- EXERCISE DIRECTIONS
Please print exactly the line containing "Toggle password visibility" and every line after it to the end of the records below, and nothing more.

- PROVIDED INFORMATION

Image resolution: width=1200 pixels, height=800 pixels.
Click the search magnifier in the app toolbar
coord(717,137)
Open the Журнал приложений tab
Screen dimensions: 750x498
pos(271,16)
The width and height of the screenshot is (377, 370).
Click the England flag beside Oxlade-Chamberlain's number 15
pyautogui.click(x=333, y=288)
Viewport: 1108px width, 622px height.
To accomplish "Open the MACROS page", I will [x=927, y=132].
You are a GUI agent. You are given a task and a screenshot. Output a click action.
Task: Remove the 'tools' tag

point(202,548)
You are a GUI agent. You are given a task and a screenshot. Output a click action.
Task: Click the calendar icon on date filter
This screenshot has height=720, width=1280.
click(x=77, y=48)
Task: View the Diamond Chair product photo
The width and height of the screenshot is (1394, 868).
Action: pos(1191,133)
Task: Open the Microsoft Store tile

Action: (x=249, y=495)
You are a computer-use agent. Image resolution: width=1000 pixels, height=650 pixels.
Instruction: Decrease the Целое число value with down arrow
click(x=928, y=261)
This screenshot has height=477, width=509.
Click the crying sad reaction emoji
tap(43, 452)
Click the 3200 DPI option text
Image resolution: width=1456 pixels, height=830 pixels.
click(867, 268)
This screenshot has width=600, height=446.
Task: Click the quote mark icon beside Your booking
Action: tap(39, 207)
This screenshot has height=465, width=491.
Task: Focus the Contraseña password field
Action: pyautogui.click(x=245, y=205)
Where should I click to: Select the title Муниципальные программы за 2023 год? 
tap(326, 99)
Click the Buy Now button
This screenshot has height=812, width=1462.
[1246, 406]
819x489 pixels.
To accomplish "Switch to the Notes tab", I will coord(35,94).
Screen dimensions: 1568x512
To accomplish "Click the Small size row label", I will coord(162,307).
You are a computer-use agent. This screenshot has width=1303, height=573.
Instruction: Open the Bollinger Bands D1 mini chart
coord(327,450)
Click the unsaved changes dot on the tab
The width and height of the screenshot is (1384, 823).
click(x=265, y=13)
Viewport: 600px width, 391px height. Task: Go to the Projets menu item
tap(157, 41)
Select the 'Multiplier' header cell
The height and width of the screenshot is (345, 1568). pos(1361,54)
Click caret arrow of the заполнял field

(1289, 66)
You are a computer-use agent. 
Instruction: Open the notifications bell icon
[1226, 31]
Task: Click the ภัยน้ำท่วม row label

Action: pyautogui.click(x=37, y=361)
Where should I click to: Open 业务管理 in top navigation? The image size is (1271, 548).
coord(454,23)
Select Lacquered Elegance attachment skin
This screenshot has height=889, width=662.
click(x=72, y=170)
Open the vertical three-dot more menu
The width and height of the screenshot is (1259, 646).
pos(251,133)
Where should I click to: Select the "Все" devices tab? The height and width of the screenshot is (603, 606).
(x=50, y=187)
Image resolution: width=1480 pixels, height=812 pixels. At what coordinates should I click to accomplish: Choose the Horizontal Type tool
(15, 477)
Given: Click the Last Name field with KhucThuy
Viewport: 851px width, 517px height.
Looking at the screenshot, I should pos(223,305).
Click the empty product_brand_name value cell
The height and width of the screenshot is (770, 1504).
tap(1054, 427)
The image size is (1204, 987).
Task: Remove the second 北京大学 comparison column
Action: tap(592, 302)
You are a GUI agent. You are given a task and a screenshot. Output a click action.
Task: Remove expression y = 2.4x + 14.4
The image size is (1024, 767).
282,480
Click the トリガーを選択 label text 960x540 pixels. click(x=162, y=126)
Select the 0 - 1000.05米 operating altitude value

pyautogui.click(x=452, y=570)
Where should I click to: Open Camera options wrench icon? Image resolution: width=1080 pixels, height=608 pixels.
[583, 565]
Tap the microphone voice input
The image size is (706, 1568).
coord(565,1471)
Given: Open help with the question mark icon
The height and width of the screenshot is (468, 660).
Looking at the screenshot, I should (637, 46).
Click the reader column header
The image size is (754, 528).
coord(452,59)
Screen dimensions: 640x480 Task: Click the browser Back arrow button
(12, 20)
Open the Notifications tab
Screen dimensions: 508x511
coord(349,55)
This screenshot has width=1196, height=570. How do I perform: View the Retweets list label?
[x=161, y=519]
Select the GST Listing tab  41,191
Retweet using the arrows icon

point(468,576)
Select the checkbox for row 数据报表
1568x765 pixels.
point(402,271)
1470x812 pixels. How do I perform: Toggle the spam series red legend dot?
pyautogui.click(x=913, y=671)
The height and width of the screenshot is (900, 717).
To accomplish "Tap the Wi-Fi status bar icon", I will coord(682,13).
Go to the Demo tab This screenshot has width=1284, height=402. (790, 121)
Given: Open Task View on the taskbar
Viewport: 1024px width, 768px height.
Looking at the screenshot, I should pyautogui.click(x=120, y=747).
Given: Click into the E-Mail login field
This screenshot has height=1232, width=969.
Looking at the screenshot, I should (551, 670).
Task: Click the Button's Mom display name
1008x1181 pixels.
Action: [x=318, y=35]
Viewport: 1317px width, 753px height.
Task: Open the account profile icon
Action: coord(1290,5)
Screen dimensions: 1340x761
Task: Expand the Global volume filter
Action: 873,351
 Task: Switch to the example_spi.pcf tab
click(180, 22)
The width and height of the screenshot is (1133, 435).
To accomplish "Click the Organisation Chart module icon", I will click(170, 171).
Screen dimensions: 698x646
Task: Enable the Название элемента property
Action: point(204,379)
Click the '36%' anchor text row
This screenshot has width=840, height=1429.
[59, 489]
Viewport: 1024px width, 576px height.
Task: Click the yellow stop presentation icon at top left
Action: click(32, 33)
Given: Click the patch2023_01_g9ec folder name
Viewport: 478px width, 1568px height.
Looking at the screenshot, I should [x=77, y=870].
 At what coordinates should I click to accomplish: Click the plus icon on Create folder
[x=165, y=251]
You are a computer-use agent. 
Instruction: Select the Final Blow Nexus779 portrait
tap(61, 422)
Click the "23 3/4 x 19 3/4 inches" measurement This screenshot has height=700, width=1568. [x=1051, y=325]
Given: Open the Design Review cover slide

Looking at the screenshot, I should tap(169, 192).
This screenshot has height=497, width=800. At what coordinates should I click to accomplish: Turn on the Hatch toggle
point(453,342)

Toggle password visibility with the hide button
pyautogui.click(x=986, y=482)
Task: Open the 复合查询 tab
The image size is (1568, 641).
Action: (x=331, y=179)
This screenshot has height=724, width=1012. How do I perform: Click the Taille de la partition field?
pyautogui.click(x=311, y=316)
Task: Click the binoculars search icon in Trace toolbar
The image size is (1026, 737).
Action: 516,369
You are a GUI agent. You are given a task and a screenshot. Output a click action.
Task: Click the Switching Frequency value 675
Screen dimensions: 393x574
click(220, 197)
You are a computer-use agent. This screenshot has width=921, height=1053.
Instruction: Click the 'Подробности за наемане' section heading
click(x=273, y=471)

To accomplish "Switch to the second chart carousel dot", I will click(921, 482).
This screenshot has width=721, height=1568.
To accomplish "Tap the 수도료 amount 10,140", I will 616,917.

- RESULT OF THIS TASK
Toggle password visibility with the hide button
pyautogui.click(x=986, y=482)
Task: Open the 复合查询 tab
The image size is (1568, 641).
Action: (x=331, y=179)
This screenshot has height=724, width=1012. How do I perform: Click the Taille de la partition field?
pyautogui.click(x=311, y=316)
Task: Click the binoculars search icon in Trace toolbar
The image size is (1026, 737).
Action: 516,369
You are a GUI agent. You are given a task and a screenshot. Output a click action.
Task: Click the Switching Frequency value 675
Screen dimensions: 393x574
click(220, 197)
You are a computer-use agent. This screenshot has width=921, height=1053.
Instruction: Click the 'Подробности за наемане' section heading
click(x=273, y=471)

To accomplish "Switch to the second chart carousel dot", I will click(921, 482).
This screenshot has width=721, height=1568.
To accomplish "Tap the 수도료 amount 10,140", I will 616,917.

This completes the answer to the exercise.